*** Opening of EXTRACTED ENTRIES ***

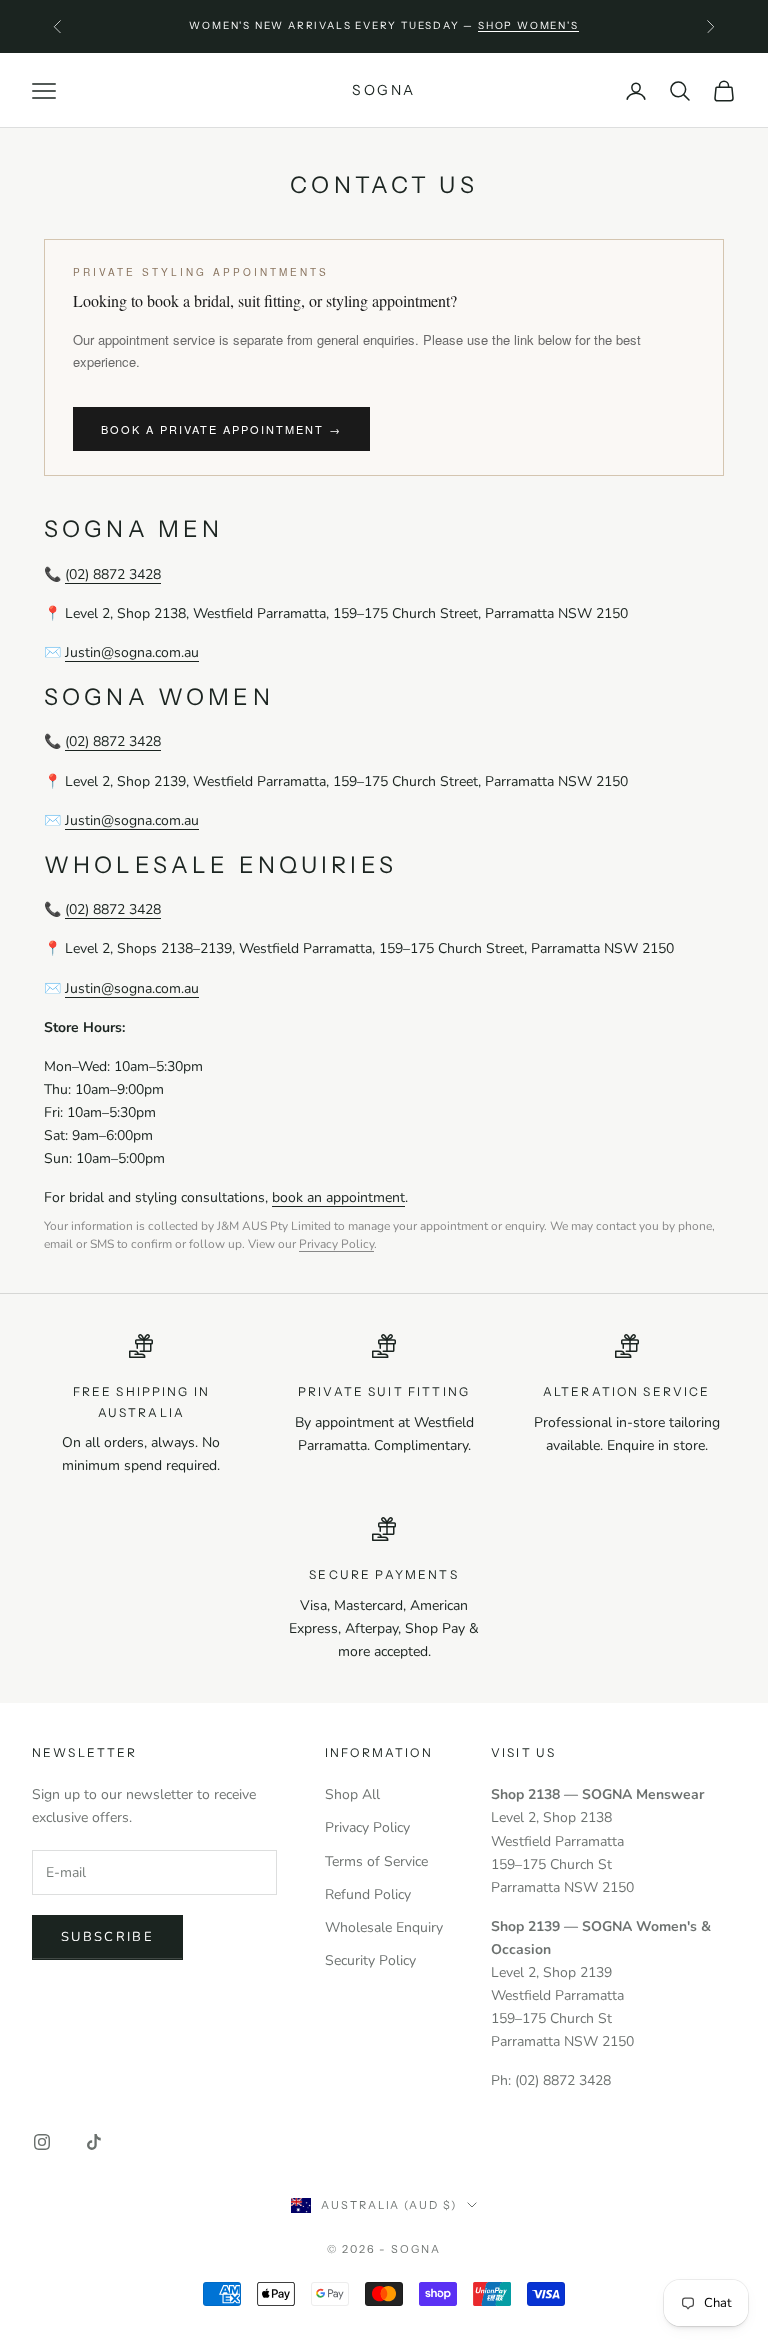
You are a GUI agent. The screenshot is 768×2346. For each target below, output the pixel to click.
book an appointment (338, 1197)
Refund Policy (368, 1894)
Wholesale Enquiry (384, 1927)
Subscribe (107, 1937)
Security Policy (370, 1960)
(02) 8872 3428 (113, 574)
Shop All (352, 1794)
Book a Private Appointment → (221, 429)
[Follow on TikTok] (94, 2142)
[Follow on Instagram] (42, 2142)
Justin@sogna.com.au (132, 652)
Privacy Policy (336, 1244)
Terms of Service (376, 1861)
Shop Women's (528, 25)
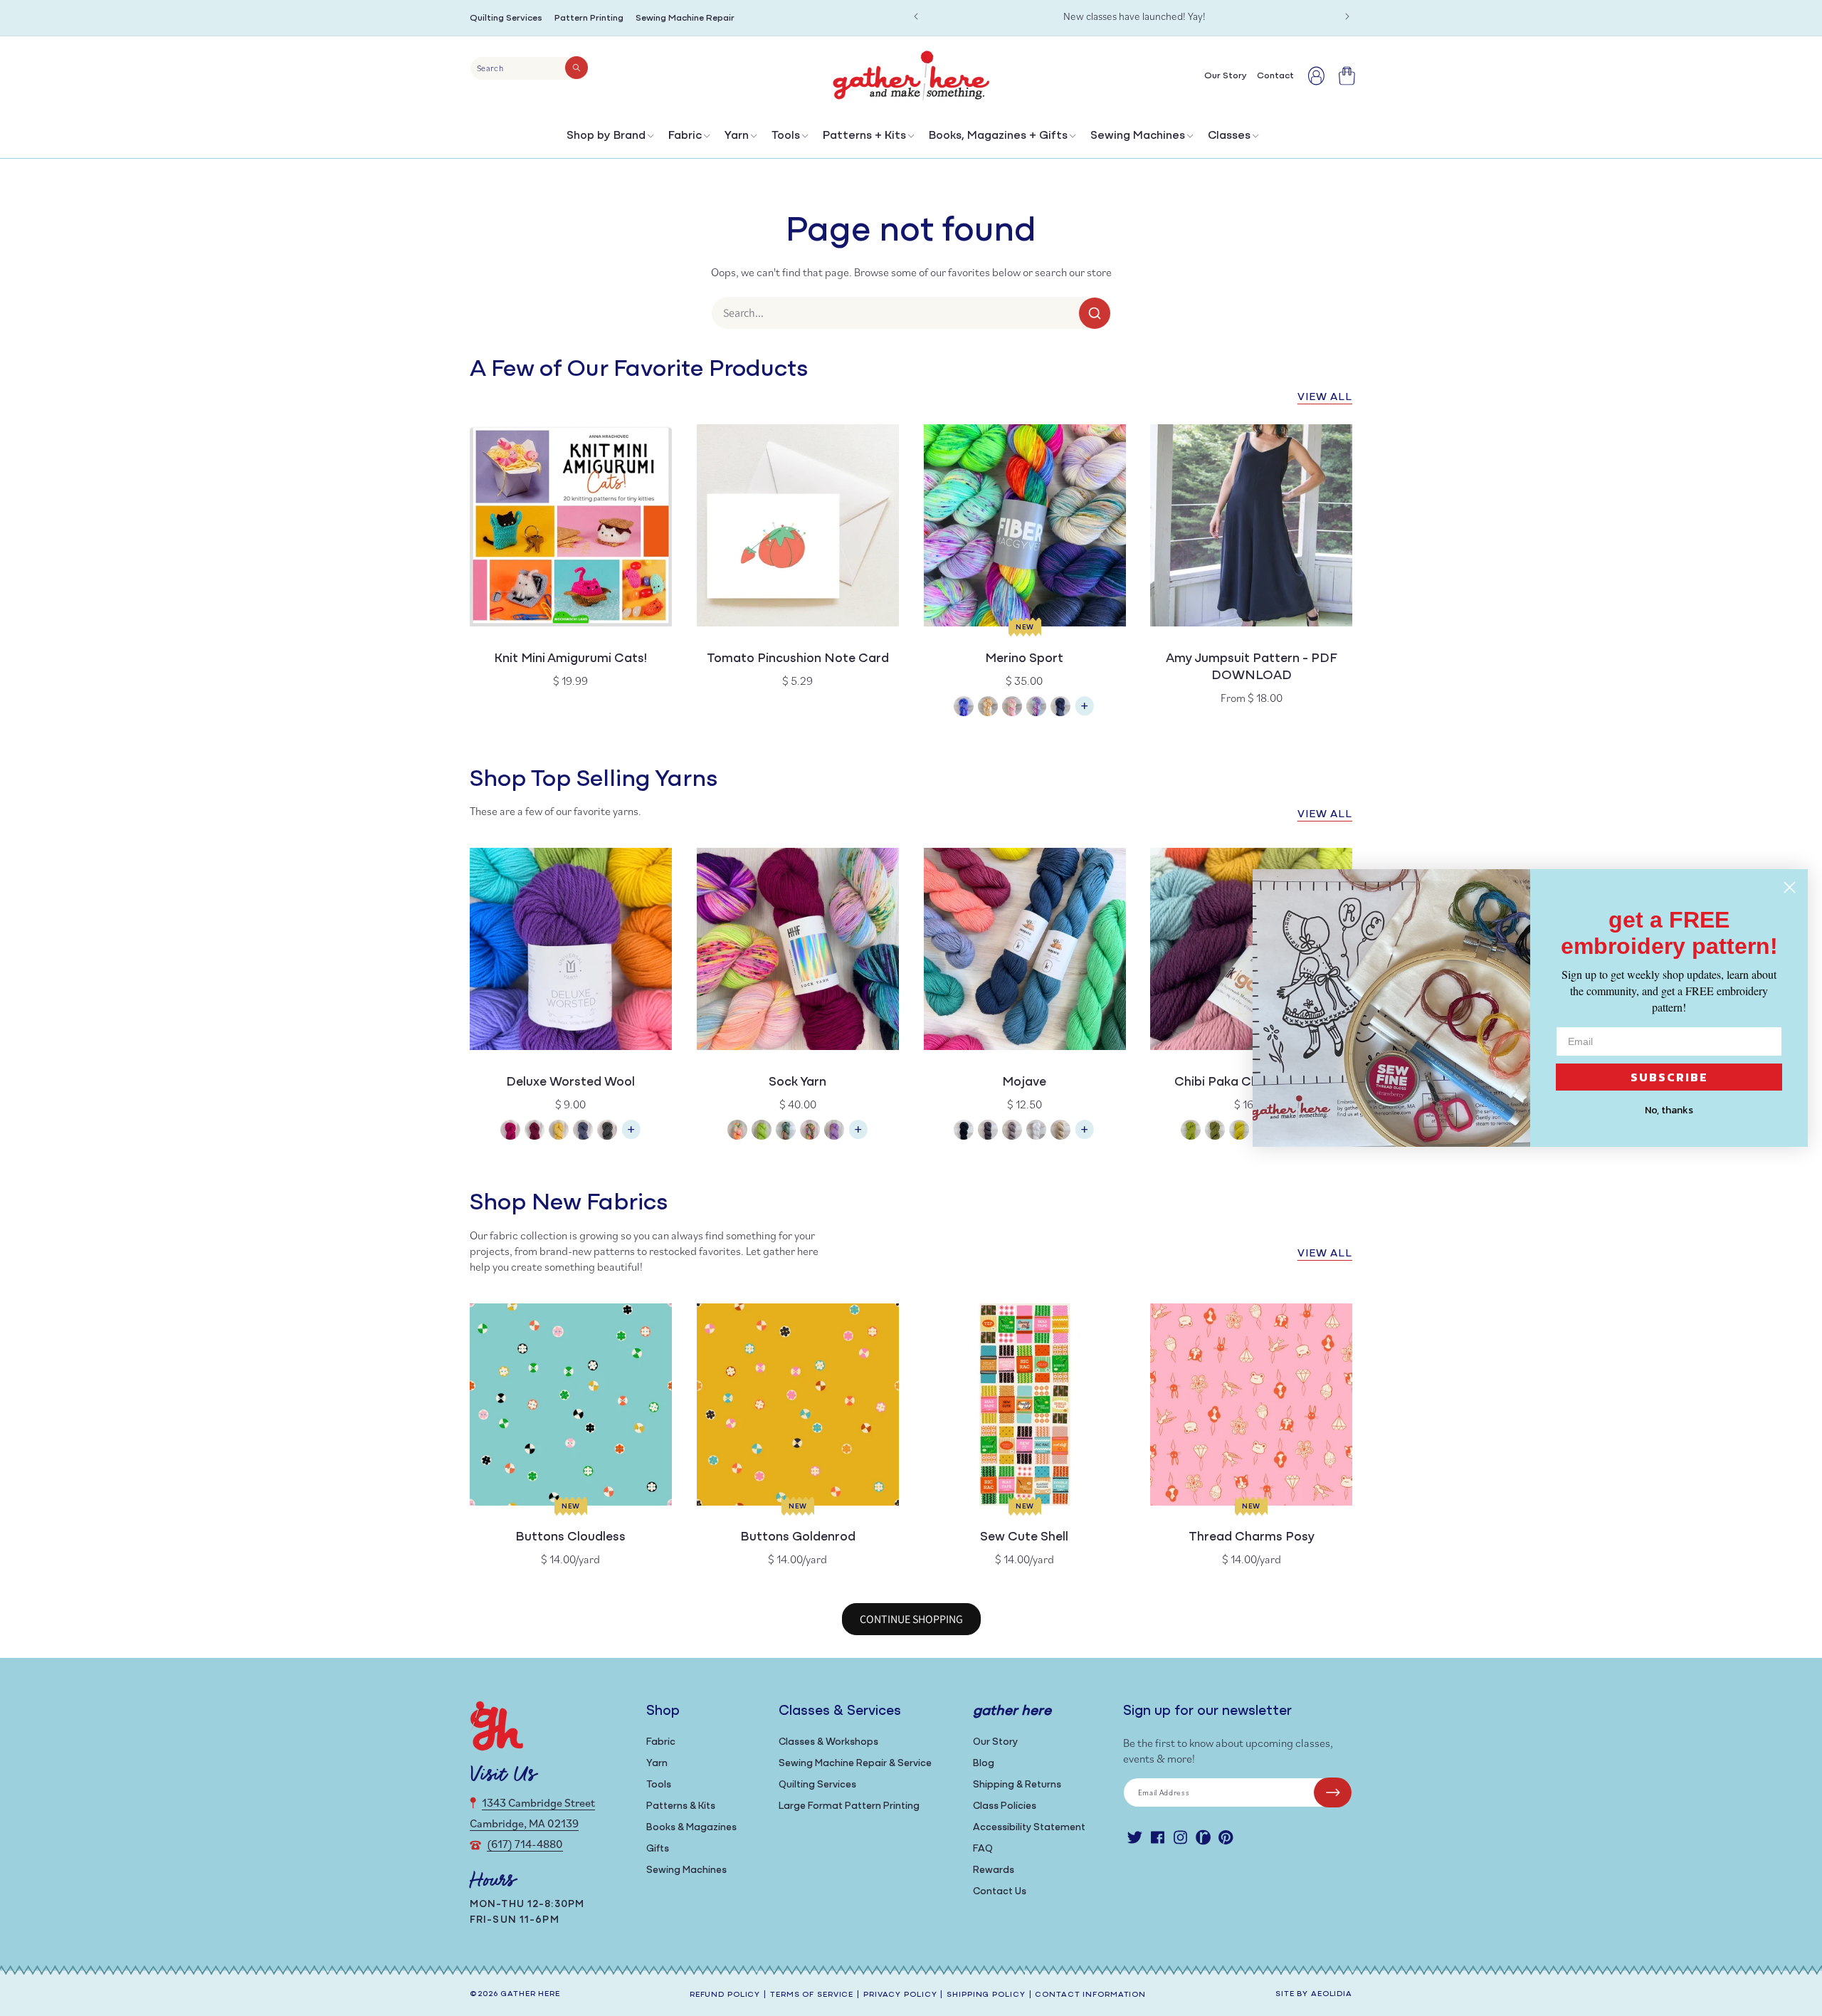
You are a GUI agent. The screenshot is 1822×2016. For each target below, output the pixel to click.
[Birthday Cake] (834, 1131)
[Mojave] (1085, 1136)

*** Close of EXTRACTED ENTRIES ***

WORK REQUIRED:
What you return must match, line for line, the records from the line containing "[Follow on TikTok] (94, 2142)" through their end, with both ends included and no pictures.

RESULT BELOW:
[Follow on TikTok] (94, 2142)
[Follow on Instagram] (42, 2142)
Justin@sogna.com.au (132, 652)
Privacy Policy (336, 1244)
Terms of Service (376, 1861)
Shop Women's (528, 25)
You are a GUI agent. The screenshot is 1822×2016. For each target below, output the pixel to click.
[Birthday Cake] (834, 1131)
[Mojave] (1085, 1136)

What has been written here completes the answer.